━━━━━ Data for the task ━━━━━
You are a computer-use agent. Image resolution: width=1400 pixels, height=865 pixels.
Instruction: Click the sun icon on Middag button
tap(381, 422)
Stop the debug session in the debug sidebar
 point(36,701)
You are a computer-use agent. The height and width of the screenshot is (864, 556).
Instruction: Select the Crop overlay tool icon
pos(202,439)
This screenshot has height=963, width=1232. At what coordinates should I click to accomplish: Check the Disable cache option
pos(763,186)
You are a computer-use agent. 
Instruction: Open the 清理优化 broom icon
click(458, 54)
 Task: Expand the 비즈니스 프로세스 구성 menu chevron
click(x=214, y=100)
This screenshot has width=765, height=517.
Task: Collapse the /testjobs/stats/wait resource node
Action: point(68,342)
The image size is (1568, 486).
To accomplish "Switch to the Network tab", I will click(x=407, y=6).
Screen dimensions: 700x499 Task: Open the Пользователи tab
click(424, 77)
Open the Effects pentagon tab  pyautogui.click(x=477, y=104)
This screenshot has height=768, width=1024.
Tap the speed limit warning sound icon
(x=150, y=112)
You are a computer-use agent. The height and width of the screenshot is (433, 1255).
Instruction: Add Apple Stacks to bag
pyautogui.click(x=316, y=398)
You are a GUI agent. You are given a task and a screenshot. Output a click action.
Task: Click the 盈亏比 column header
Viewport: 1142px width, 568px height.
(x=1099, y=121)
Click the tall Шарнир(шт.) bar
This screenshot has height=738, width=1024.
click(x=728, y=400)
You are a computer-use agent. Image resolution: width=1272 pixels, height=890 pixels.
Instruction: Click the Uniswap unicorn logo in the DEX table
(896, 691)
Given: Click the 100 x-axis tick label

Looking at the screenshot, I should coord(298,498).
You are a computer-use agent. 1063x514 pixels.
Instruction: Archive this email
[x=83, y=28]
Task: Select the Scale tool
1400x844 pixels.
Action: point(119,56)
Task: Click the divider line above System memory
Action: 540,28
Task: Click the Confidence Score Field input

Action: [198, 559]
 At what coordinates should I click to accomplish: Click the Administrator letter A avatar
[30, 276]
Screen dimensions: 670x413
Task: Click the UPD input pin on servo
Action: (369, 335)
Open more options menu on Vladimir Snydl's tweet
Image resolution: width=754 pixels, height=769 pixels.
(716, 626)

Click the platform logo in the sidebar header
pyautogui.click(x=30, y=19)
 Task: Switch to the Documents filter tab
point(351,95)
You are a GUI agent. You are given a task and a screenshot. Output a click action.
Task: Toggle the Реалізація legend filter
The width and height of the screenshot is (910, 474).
━━━━━
Only lines with the word "agent" go in the answer. Take them all from the entries above.

Reply to the exercise:
You are a computer-use agent. Image resolution: width=1400 pixels, height=865 pixels.
You are a computer-use agent. The height and width of the screenshot is (864, 556).
You are a computer-use agent. 
You are a computer-use agent. The height and width of the screenshot is (433, 1255).
You are a GUI agent. You are given a task and a screenshot. Output a click action.
You are a computer-use agent. Image resolution: width=1272 pixels, height=890 pixels.
You are a computer-use agent. 1063x514 pixels.
You are a GUI agent. You are given a task and a screenshot. Output a click action.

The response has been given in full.